Chip Yates Charges Up for New Records

Dean Sigler Electric Powerplants, Sustainable Aviation Leave a Comment

Whether the marketing department at Chip Yates’ Flight of the Century enterprise chose an eponymous 235-horsepower Piper “Charger” to carry the inflight recharging batteries for upcoming tests, the name reflects Yates’ own driven personality. 

He’s set a world’s record for the Pikes Peak International Hill Climb, soaring uphill on a UQM-powered motorcycle, used the same bike to set Bonneville Salt Flats records, then pulled the bike’s motor, popped it into a Long-Eze, and proceeded to set speed and time-to-climb records.  He’s announced plans to cross the Atlantic Ocean, duplicating Lindbergh’s flight with an electric airplane and the added and unprecedented technology of mid-air recharging.

EnerDel lithium battery packs in the Flight of the Century Piper Charger

EnerDel lithium battery packs in the Flight of the Century Piper Charger

This will require extensive testing of the battery pack, tethering, docking and shuttling technology and the attendant software development.  The Long-ESA (Electric Speed  Altitude) Yates has flown to his records serves double duty as the Silent Arrow, an unmanned hybrid aerial vehicle (UAV) development for the Navy, which has made its China Lake test facilities available to Yates and his team.

“Flight testing begins this month, with the conversion of our newly purchased recharge plane – a heavy-lifting Piper Charger… that will need to carry a 600 Volt EnerDelPowered pack we’ve selected for the recharge,” says Yates. “If all goes well, we plan the first mid-air recharge for an April/May timeframe.”

At some point this will require docking the Piper with the Long ESA, successfully recharging the canard’s battery pack and safely separating the two aircraft.

Also a Discovery Channel favorite, Chip shows off the Long-ESA with its recharging probe above the canard

Also a Discovery Channel favorite, Chip shows off the Long-ESA with its recharging probe above the canard

As his record setting and lofty goals have come to the public’s attention, he’s also taken on a sub-career of public speaking, doing a TedX talk last December in Bermuda, a presentation to an economics forum, and several presentations urging young people to study science, technology, engineering and math (STEM).  He’s cheered small children in hospitals, and even encouraged small desert towns to tackle big problems with the same innovative spirit he’s brought to his projects.

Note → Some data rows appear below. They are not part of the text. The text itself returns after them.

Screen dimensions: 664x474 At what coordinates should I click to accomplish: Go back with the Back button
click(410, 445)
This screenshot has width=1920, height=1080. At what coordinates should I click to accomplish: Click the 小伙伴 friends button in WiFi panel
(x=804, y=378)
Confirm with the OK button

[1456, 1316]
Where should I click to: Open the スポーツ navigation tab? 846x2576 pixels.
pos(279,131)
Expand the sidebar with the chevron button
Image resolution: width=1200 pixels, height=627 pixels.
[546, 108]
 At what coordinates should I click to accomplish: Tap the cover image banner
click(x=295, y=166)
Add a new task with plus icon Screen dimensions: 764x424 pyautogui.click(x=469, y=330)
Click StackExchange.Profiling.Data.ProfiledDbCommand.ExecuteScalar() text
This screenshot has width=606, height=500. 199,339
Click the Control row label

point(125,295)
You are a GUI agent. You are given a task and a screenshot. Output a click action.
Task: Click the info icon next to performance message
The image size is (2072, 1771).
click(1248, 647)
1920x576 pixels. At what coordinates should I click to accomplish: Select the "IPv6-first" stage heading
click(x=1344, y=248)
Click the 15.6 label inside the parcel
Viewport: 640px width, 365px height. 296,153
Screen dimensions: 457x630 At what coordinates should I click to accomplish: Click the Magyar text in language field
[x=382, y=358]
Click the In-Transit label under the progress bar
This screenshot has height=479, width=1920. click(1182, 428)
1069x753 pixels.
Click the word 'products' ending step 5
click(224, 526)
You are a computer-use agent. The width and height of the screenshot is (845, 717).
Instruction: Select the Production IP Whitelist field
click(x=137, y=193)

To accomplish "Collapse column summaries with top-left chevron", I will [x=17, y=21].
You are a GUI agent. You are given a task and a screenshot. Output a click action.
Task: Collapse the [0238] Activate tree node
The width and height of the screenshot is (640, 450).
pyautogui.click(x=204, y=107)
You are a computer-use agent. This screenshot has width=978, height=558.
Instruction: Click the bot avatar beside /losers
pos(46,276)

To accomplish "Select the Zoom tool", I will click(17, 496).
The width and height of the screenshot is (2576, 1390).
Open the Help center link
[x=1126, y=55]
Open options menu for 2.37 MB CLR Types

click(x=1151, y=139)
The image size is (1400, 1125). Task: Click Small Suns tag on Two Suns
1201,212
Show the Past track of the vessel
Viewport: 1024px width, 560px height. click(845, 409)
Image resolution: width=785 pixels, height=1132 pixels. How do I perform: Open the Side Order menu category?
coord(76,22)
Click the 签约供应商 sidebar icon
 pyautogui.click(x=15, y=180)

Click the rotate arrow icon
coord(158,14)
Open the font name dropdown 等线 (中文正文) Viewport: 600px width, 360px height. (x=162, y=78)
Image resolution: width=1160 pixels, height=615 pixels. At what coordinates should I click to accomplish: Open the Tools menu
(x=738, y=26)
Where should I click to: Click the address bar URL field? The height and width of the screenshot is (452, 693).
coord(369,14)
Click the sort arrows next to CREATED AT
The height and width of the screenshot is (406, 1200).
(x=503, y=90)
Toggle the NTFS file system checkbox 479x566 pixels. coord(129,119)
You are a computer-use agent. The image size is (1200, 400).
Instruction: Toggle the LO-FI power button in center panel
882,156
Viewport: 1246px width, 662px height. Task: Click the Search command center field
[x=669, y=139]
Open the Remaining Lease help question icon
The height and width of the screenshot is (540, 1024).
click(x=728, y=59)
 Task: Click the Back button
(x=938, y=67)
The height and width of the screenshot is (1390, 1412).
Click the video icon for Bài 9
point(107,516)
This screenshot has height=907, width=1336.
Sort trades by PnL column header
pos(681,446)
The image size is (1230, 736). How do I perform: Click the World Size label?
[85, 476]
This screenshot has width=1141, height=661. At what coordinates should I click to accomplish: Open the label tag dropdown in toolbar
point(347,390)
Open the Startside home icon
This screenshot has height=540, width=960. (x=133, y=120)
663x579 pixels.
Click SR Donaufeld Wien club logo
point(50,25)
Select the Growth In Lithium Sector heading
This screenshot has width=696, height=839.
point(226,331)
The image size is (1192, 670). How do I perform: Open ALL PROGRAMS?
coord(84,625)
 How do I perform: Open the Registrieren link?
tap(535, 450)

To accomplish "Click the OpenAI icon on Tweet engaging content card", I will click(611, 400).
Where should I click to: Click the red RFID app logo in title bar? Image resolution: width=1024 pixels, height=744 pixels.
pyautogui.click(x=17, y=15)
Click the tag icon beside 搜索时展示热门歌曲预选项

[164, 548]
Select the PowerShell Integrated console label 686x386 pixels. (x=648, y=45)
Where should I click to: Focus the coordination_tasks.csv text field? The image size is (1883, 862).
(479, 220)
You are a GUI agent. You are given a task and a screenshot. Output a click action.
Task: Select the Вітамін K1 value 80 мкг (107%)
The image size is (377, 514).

As The News Review of Ridgecrest, California reported, “Yates underscored that striving is a critical part of innovation — that acute time and resource constraints are what fuel technological evolution. He said that despite Boeing’s multibillion-dollar budget and tens of thousands of employees, when it comes to defeating impossible odds, he would bet on his three volunteers with zero funding.

“Likewise, Los Angeles’ many-orders-of-magnitude-greater budget and population cannot compete with the passion and hard work of a tiny, isolated community united behind a cause.

“He encouraged the residents of the Indian Wells Valley to identify what makes us unique and join forces to promote that to the outside world. (He noted that communities with just as few resources have demonstrated how to successfully forge that path).

“The key is in mobilizing the community to put momentum behind that idea. ‘You can’t steer a parked car,’ he said.”

Yates’ car is definitely not parked, but in a determined state of extreme forward motion.